Is it justified to say animals sweat, humans perspire? The only difference that I see between the two words is that the latter is more formal version of the former. Is the last quote that says such difference existed in the olden days correct?

  • 2
    I think the link you gives explains the situation pretty well. To a modern English speaker, sweat and perspire mean exactly the same thing, except that perspire is a little more formal and delicate. But it sounds silly to this American English people to say that animals sweat but humans don't.
    – stangdon
    Commented Mar 22, 2016 at 16:21
  • @stangdon that's what I thought too. So I think I conclude that the distinction existed in the past days, can I? Commented Mar 22, 2016 at 16:26
  • ...and now I'm embarrassed that I made a stupid thinko in my comment. It should have been "this American English speaker" not "this American English people", of course.
    – stangdon
    Commented Mar 22, 2016 at 19:05
  • 1
    In fact, not all animals sweat at all... Dogs, for example... they get rid of excess heat through panting and other means.
    – Catija
    Commented Mar 22, 2016 at 21:28

1 Answer 1


This is a comment about attitudes at the end of the 19th Century. Various versions were documented in the 1880's, but the general form is:

Animals sweat, gentlemen perspire and ladies just glow.

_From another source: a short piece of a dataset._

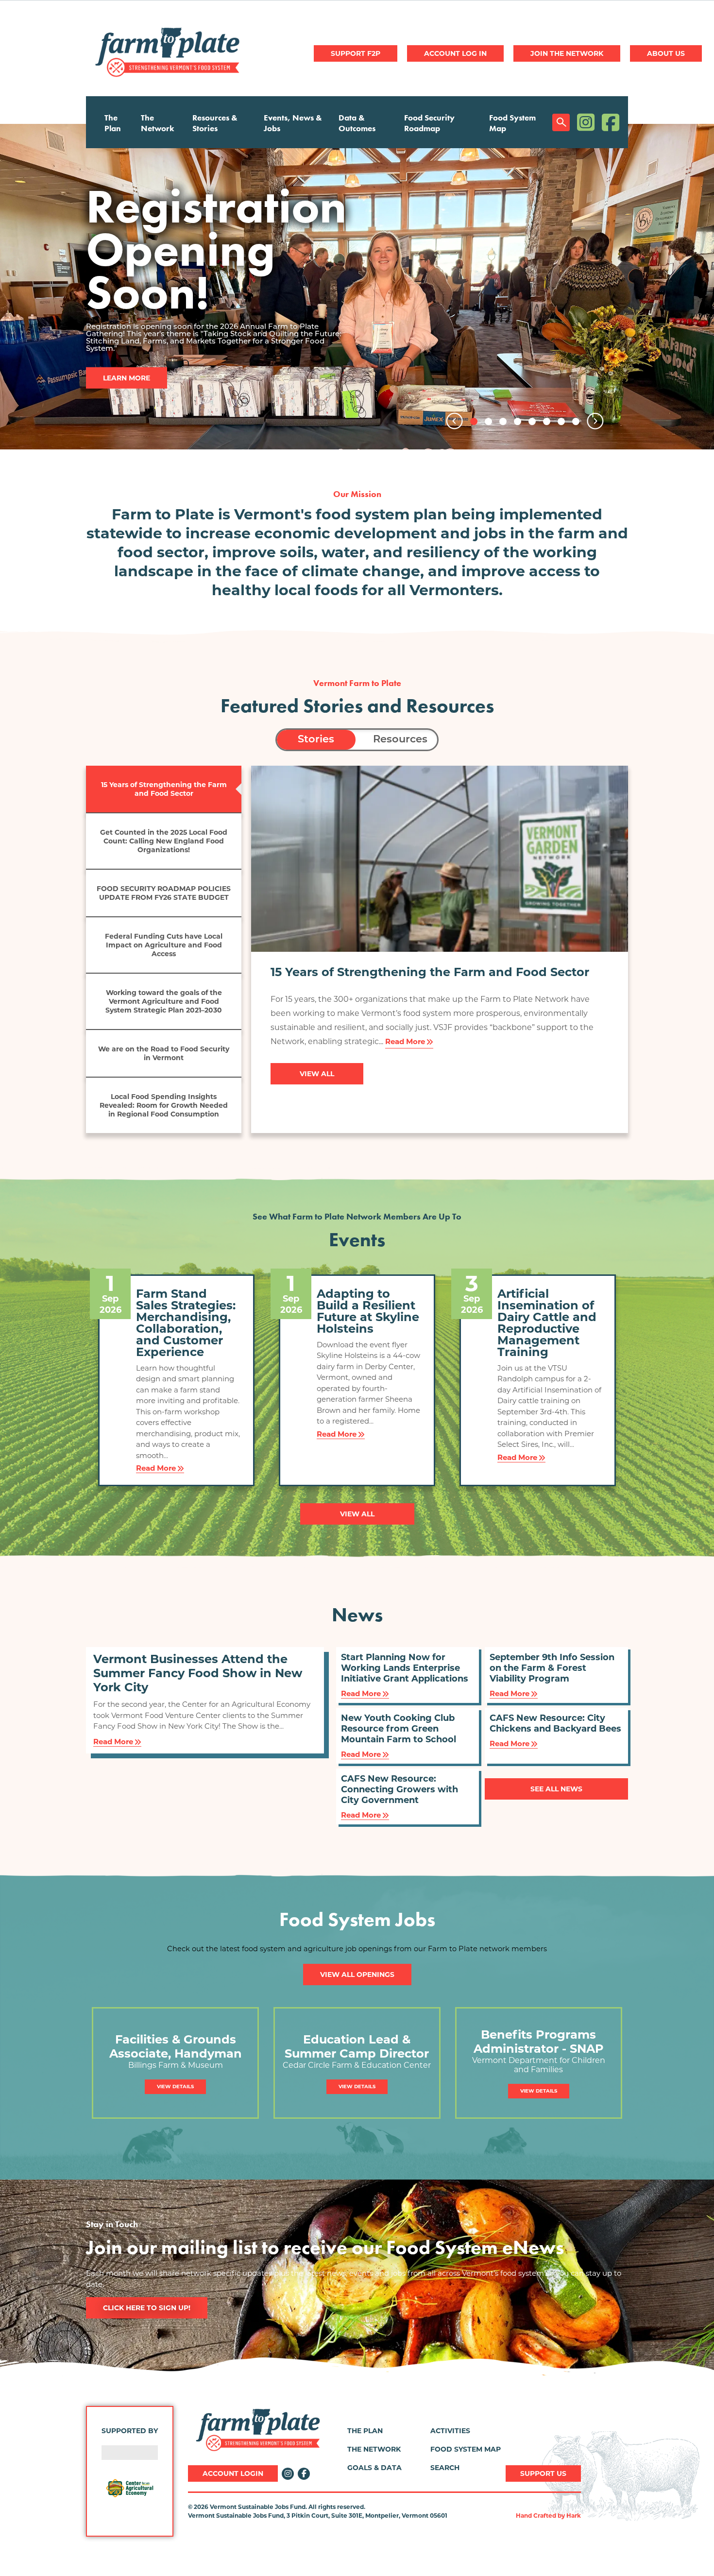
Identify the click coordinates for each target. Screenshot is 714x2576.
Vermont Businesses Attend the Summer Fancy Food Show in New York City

Did ladies sweat? Of course they did, but it would have been very impolite to draw attention to this.

Did men sweat? Of course they did, and it was OK to talk about it, but you had to use a more refined word: perspire.

In these enlightened times, both men and women are allowed to sweat, but it is usually considered impolite to point out to somebody that they are sweating.